Retrospective review of our CD pediatric patients (<18 years) treated with ADA as first anti-TNF. Efficacy on induction and maintenance of remission (absence of symptoms and PCDAI <10), improvement of nutritional status and safety, were evaluated. ADA induction dose was established according to basal weight (>30 kg: 160–80 mg; <30 kg: 80–40 mg). Standard maintenance dose: 40 mg every 2 weeks.

Results

17 patients were included. Mean age at diagnosis: 11years 1 month (range 3–16y).

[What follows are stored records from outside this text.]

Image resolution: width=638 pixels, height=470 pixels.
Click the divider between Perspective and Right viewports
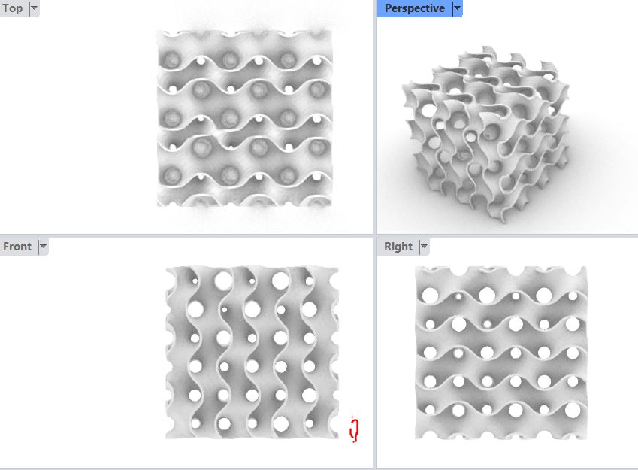pyautogui.click(x=507, y=236)
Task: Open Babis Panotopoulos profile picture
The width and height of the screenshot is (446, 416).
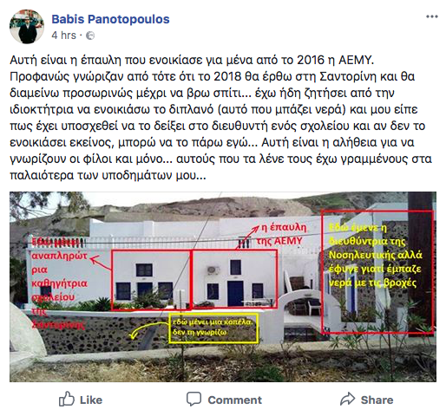Action: pos(27,27)
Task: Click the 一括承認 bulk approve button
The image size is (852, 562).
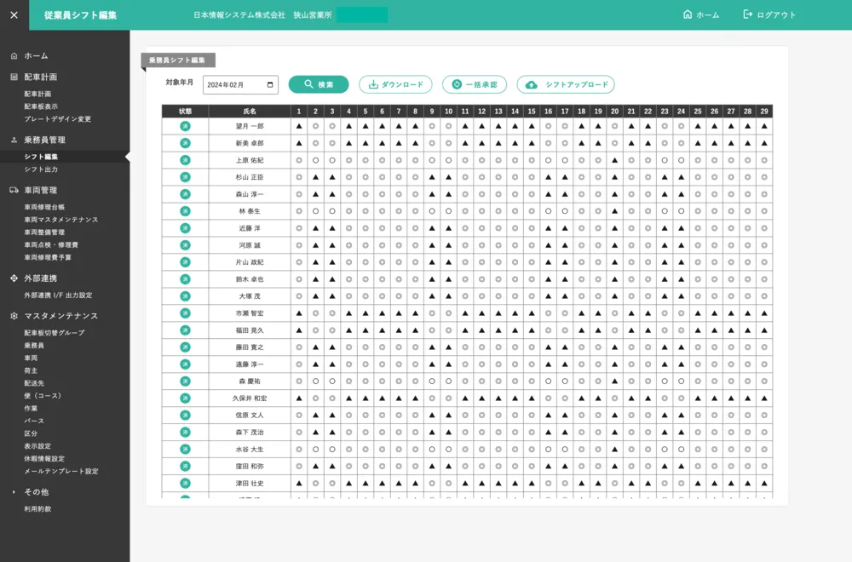Action: pos(475,85)
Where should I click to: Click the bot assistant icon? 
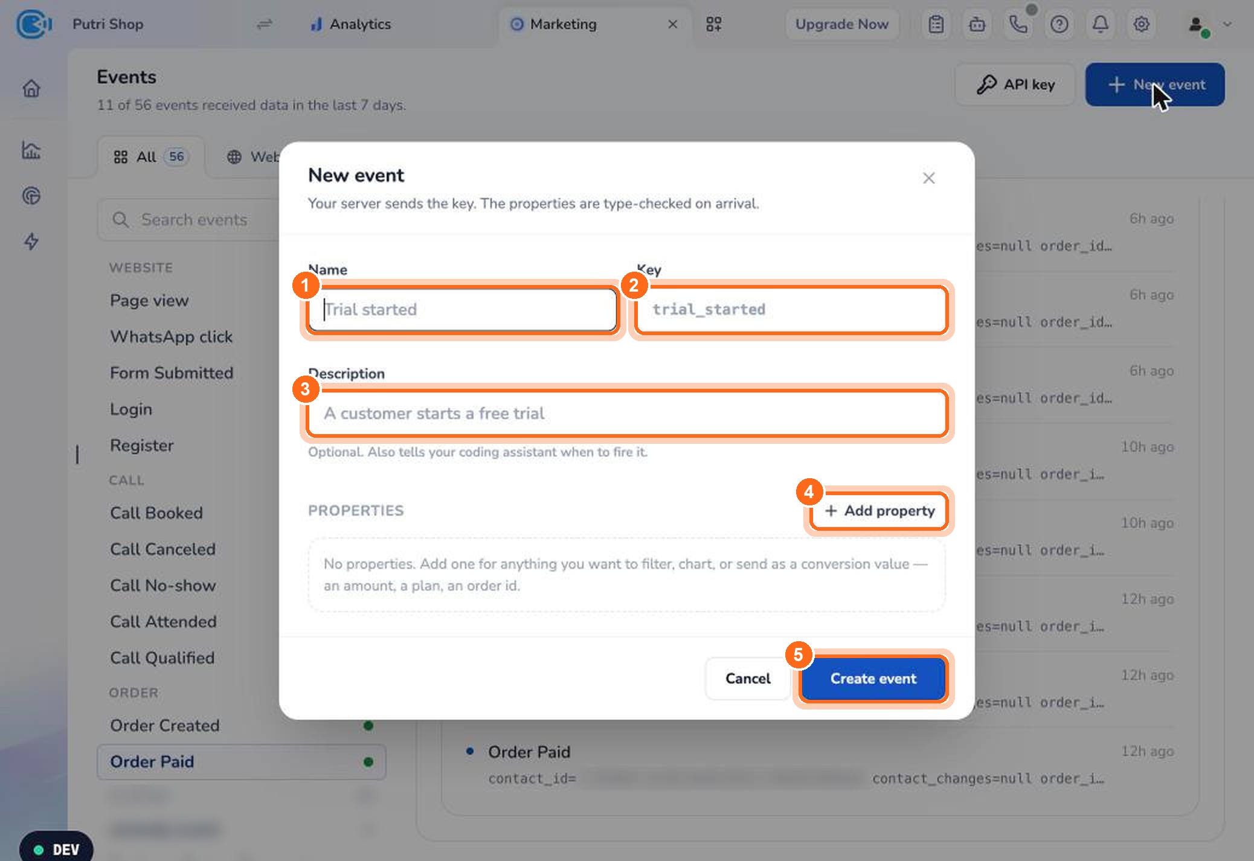click(977, 24)
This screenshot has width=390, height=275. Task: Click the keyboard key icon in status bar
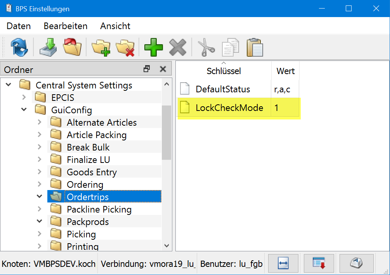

Mean duration of the disease before ADA administration: 11 months (1–55). Mean follow-up after ADA initiation: 15.7 months. ADA was initiated after standard treatment failure (exclusive enteral nutrition and azathioprine [AZA]) in 14 patients, coexisting extraintestinal manifestations (2 patients) or intolerance to immunosuppressants (IS) (1 patient). Remission at week 4 was achieved in all patients with failure of previous medications (100%), and maintained at the end of the follow-up in 13. One patient required surgery after development of stenosis of the terminal ileum. Nine patients remain in clinical remission after 52 weeks follow-up. All the patients received initially concomitant AZA treatment except the patient with intolerance to IS. Six patients with combined treatment switched to ADA monotherapy after a median time of 11.8 months. Two patients required dose interval reduction to weekly ADA; both could return to standard dose later in the follow-up. Median CRP and ESR decreased from 51.5 to 5.5 mg/L and from 24.5 to 8.4 mm/h respectively on the 4th week after ADA initiation. Median weight gain after 6 months was 5.1 kg (1.8–8.8). An improvement in height for age after 6 months of treatment was also observed (median increase 2.65 cm). Two patients experienced mild local adverse reactions. No severe adverse reactions, infections or malignancies were reported.

Conclusion

ADA has shown efficacy and safety in inducing and maintaining remission in our anti-TNF naïve pediatric CD patients. An additional beneficial effect on weight gain and growth has been observed. Early use of ADA in our patients as compared to previous series could influence our results.